Below, we have discussed some of the tricks that are useful for Ansible Roles.

  • Always use descriptive names for your roles, tasks, and variables instead of generic ones. Write down the purpose and the intent of your roles and identify any variables that the user must define. It would be wise to set sane defaults, so that you reduce your roles to the minimum, so that users can be onboarded fast.
  • Never place secrets and sensitive data in your roles’ YAML files. The play should deliver secret values during the execution time as a variable, but should certainly not be stored in any code repository.
  • Initially, one may be inclined to create a role that does a lot. As an example, we might establish a role that installs several components, which is an anti-pattern. As much as you can, attempt to utilize the separation of concerns design paradigm and divide your roles depending on various functionalities or technical parts.
  • You should always look to see how loosely coupled your roles are and how many dependencies you add.
  • To control the execution order of roles and tasks, use the import_role or Include_role tasks instead of the classic roles keyword.
  • Group your tasks into separate task files when it makes sense, so as to be clearer and organized.

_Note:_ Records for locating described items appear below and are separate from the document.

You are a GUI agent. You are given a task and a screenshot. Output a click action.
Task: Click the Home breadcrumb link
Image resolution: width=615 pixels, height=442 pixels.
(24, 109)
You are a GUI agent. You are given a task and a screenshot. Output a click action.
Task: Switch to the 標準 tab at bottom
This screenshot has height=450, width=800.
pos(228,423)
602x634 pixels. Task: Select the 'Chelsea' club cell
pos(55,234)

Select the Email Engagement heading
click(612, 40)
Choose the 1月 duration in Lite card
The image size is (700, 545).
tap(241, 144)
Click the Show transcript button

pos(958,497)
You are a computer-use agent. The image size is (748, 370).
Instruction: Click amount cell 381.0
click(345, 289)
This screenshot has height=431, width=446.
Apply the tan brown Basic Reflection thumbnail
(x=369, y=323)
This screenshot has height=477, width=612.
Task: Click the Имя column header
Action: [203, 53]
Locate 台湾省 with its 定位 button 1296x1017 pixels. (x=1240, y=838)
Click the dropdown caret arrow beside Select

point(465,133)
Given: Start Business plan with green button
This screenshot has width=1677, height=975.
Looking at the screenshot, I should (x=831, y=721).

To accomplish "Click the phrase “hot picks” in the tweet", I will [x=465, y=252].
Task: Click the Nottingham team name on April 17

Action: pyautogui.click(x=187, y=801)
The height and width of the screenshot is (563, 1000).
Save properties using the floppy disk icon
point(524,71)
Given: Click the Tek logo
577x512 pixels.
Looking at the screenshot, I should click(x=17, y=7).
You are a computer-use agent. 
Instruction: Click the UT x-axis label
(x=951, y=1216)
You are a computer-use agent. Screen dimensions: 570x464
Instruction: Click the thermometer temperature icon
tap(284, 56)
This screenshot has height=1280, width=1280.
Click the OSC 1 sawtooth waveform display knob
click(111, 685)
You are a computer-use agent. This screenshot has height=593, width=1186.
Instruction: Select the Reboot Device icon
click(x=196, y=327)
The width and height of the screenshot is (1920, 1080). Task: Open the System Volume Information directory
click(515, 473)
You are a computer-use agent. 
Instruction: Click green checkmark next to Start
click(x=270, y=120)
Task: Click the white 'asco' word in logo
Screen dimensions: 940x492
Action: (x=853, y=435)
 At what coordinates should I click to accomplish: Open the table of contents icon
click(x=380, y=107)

Frequently Asked Questions

Q1. How to create roles of Ansible?

You can create roles of Ansible using the following 6-step guide

Step 1: Create the Ansible role folder.

Step 2: Create the Ansible role using Ansible Galaxy.

Step 3: Define the Ansible role default variable.

Step 4: Create a motd template.

Step 5: Create the role task.

Step 6: Create an Ansible Playbook to use the role.

Q2. What are Ansible handlers in Roles?

Ansible Handlers are a type of task that are only run when they are “notified” by another task. Handlers are defined in your Ansible roles or playbooks.

Q3. When to use roles of Ansible?

Use the roles of Ansible for larger or more complex projects. Roles simplify the use of Ansible Playbooks, instead of having a large playbook that includes all tasks, handlers, and templates.

Q4. What is Ansible rulebook?

Rulebooks are used for a special feature called Event-Driven Ansible. It is used to perform IT actions in an event-driven automation model.

Q5. What is an Ansible role vs playbook?

A playbook is a list of tasks to run. A role is a bundle of tasks and files packaged together for reuse. You call roles from inside a playbook.

Conclusion

The Ansible roles ensure automation is predictable, quick and less maintenance work. They assist with decomposing complicated tasks and dividing them into reusable and structured components, which increases transparency and team coordination. Whether you’re installing software, configuring servers, or managing services, roles let you organize your work efficiently and avoid repetition. Using and sharing community roles are also easy using Ansible Galaxy. Through best practices, roles emerge as potent building blocks, any automation project. Once you start using roles, you will write cleaner playbooks and manage your automation projects with greater ease.